Dataset entries
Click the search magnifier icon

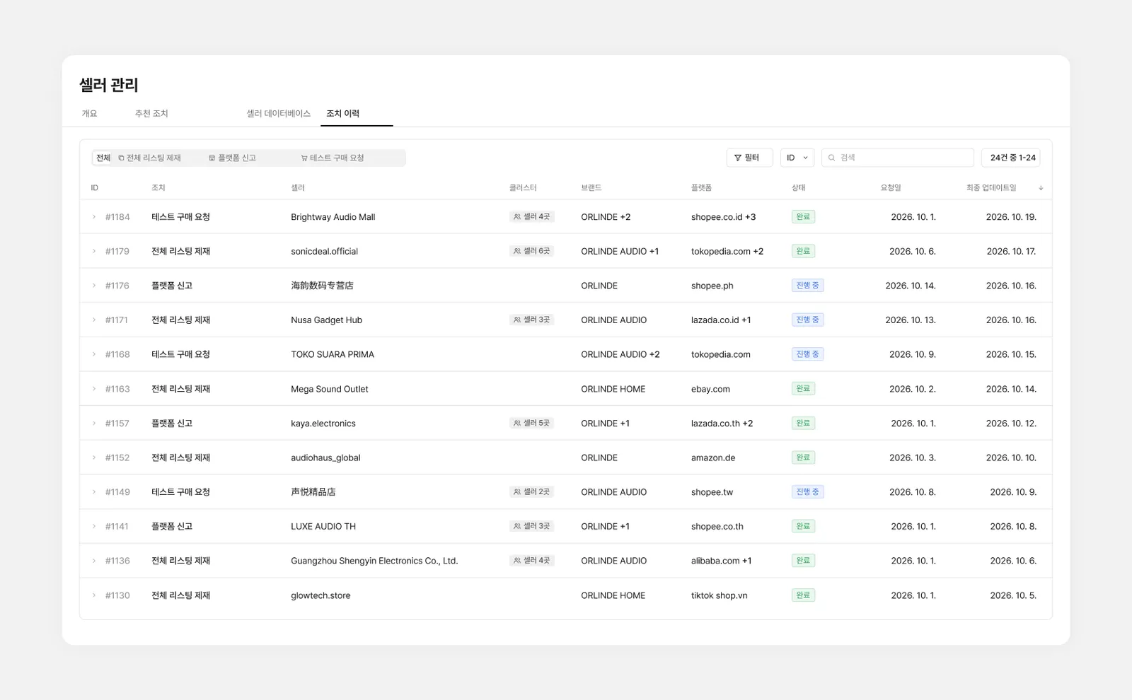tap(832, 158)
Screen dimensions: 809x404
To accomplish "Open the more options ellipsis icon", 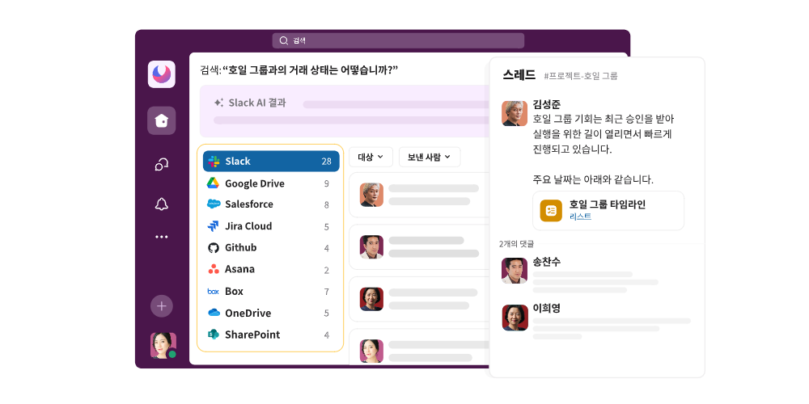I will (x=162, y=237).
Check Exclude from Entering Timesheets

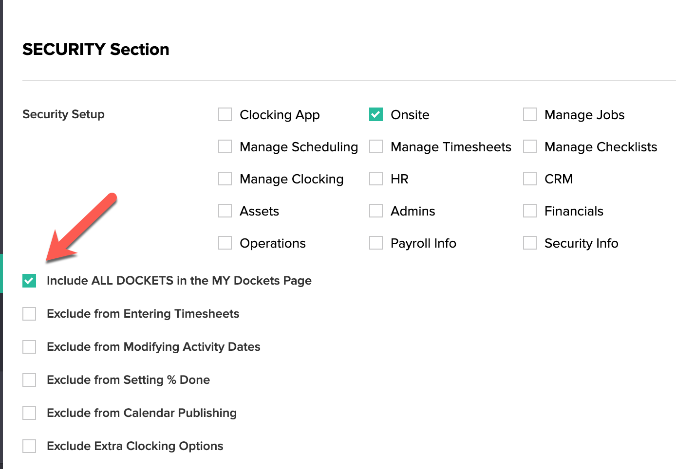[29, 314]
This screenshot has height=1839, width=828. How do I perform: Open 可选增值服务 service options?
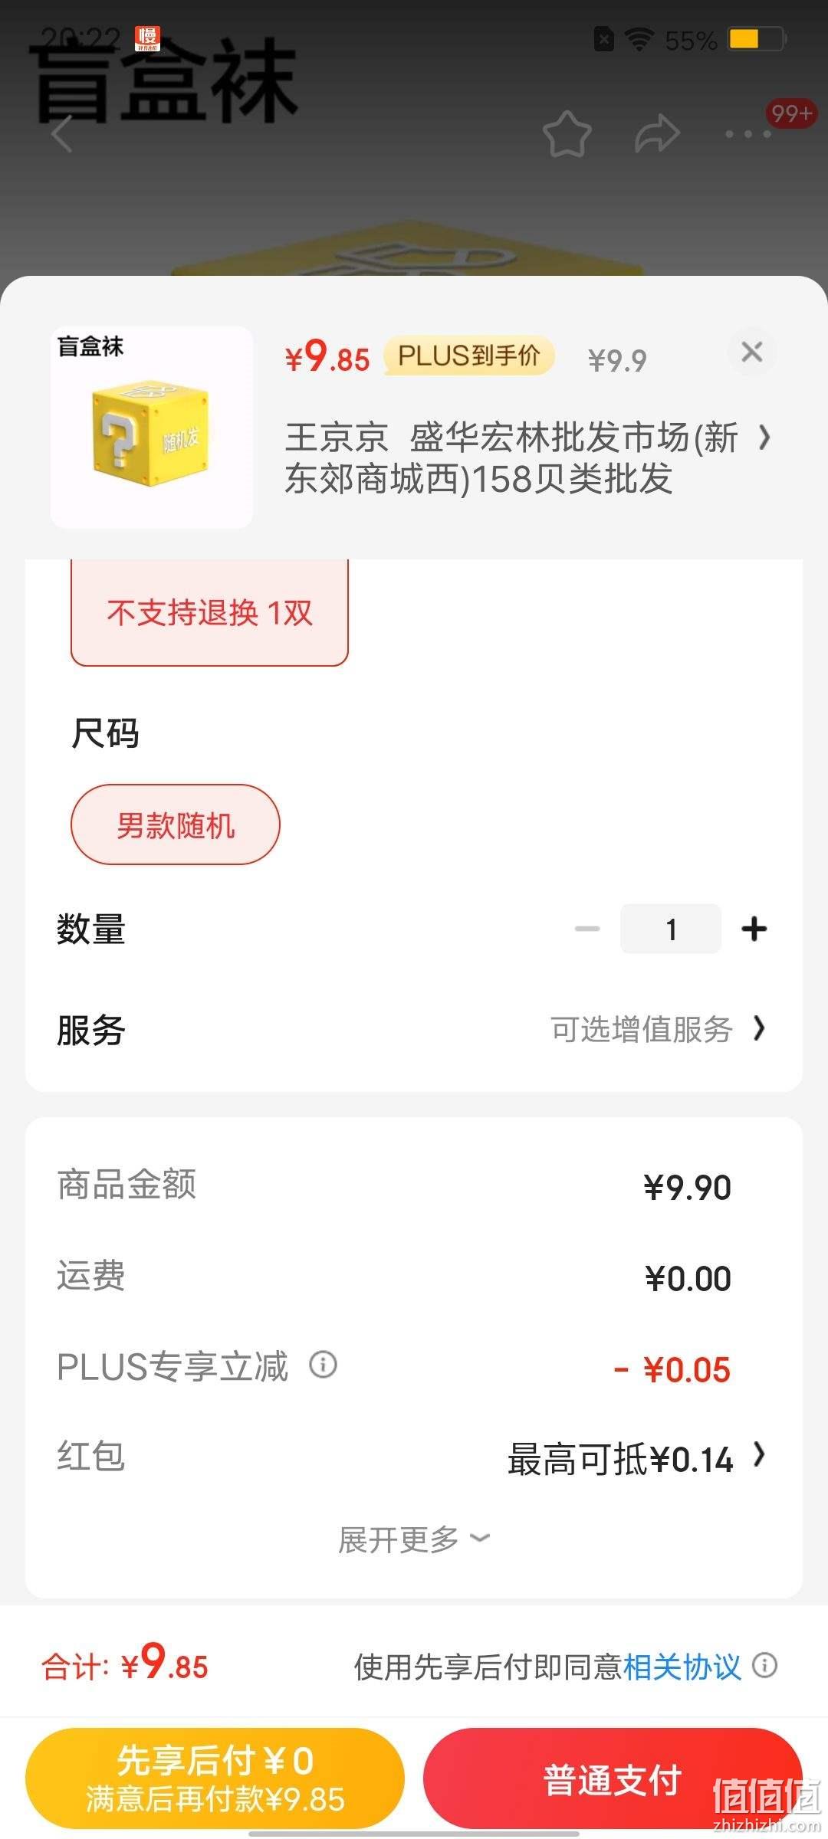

Work instructions » Reproduce, word for word, every line from the one that contains "Check Exclude from Entering Timesheets" to the end of the data, including both ends; omit all pictures.

Finished task »
Check Exclude from Entering Timesheets

[29, 314]
This screenshot has height=1839, width=828. How do I perform: Open 可选增值服务 service options?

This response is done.